Given request: Reproduce the items that follow, starting with the line that contains "Given: Open the 允许的网站 allowed sites dialog" and continuing through the line that contains "Looking at the". Omit the pictures from your answer.

Material provided:
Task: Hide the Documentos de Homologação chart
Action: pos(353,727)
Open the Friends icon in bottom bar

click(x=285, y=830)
---
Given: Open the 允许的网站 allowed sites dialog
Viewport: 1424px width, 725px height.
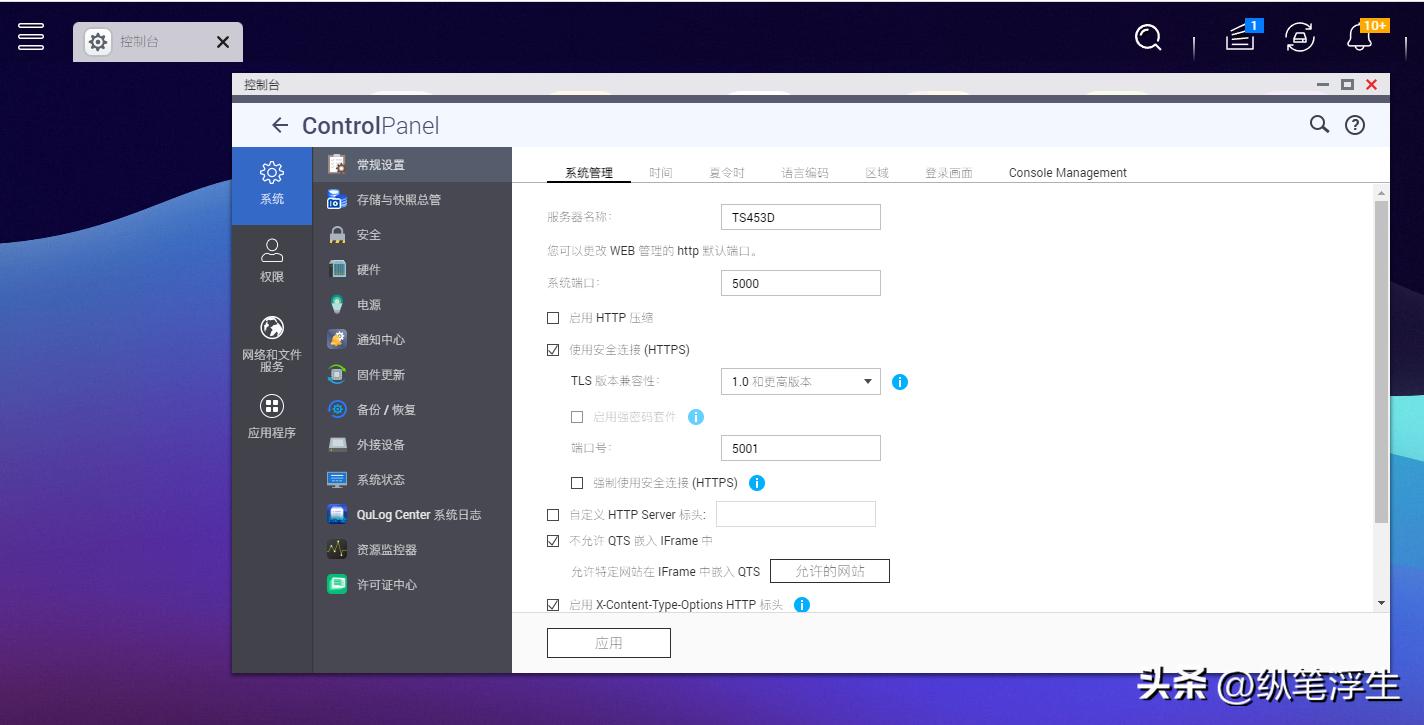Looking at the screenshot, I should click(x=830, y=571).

Complete output:
Given: Open the 允许的网站 allowed sites dialog
Viewport: 1424px width, 725px height.
Looking at the screenshot, I should click(x=830, y=571).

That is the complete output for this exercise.